Toplasanız, iki elin parmaklarını geçmez herhalde. Türk halkı olağanüstü umut ve ilham ışığı olarak ortaya çıkmışmış. Bu sözleri biz çok duyduk beyefendi ve artık Türk halkı olarak yemiyoruz.
En azından ben, kimseye hayranlık filan duymuyorum. Para verin para. Bu kadar insan çoluk çocuk ot yemiyor. Eğitimi var, sağlığı var. Başkanı olduğunuz kurum hayranlıkla beraber yardım etsin de, benim fakir fukaramın ekmeğini yemeseler ne iyi olur.
★ ★ ★
Gelelim diğer konuya. Siz hiç ölüm korkusu ile kaçtıkları ülkelerine bayram tatiline giden insanlar duydunuz mu? Duyun. Ben yazıyı yazarken 60 bini geçtiği açıklandı.

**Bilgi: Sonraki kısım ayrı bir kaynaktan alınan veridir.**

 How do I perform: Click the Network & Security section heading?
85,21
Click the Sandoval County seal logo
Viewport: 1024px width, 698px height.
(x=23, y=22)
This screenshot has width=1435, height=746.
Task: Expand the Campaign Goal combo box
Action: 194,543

Herhalde 75 bini bulurlar. Güle oynaya, ağzına kadar dolu koca koca bavullarıyla, bir de hediyeler götürüyorlar. Ekmek elden, su gölden olunca.
Onların tatile gittikleri güvenli bölgelerde karşılayıcıları da bizim Mehmetçiklerimiz. Garipliğe bakın. Neymiş. Türk halkı örnek bir tavır ve dayanışma gösteriyormuş. Hadi canım. Geçiniz.
Bandrolcübaşı nerde?
Okumuşsunuzdur... Kirletilmiş sayfalarından pedofili akan ahlaksızlık müsveddesini yazan kişi sosyal medyanın baskısıyla gözaltına alındı, iki gün misafir edildi. Yayıncısı kendi polise gitti, onu da bir gün misafir ettiler.
Editöründen ise zaten ses çıkmadı. Sonunda da Kültür Bakanlığı, bu kitap için, Ankara Cumhuriyet Savcılığına suç duyurusunda bulundu. Gözaltındakiler de bırakıldılar. Alıştığımız bir şekil.
Tamam da, bu rezilliğe bandrolü veren Kültür Bakanlığı. Okuyup olur diyen birisi var mutlaka. İnşallah soruşturma neticesinde ortaya çıkar diye ümit ediyorum. Tabii merak da ediyorum.
Doğudan batıya BAYRAM
İki gün sonra Ramazan Bayramı. POSTA’dan Gülten Uğurlu kızım, beni çok şaşırtan bayram şekeri haberi yapmıştı geçen hafta. Niye mi?
Yedi bölgemizin bayram şekeri tüketimini araştırmış. Ege yüzde 5, Karadeniz yüzde 8, Akdeniz yüzde 10 çıkarken, Doğu ve Güneydoğu Anadolu bölgelerimizde ise tüketim yüzde 35 çıkmıştı.
Demek oluyor ki, geleneksel bayram şekeri alışkanlığı Doğu’da eskisi gibi sürerken, Batı’ya doğru bu gelenek yok oluyor. Ege’nin yüzde 5 oluşu da bunun ispatı.
İstanbul ise doğudan büyük göç aldığı için gelenekler de bu göçle beraber taşınmış ki, tüketimde yüzde 22’ye ulaşmış. Ve biz İstanbullular da zevahiri kurtarmışız. İnanın çok sevindim.
Biz milletsek, gelenek ve göreneklerimizle milletiz. Şeker ikram edemeyeceğim ama, Şeker ya da Ramazan Bayramı’nızı kutluyorum. Huzur, barış, kardeşlik içinde nice bayramlar yaşamanız dileklerimle.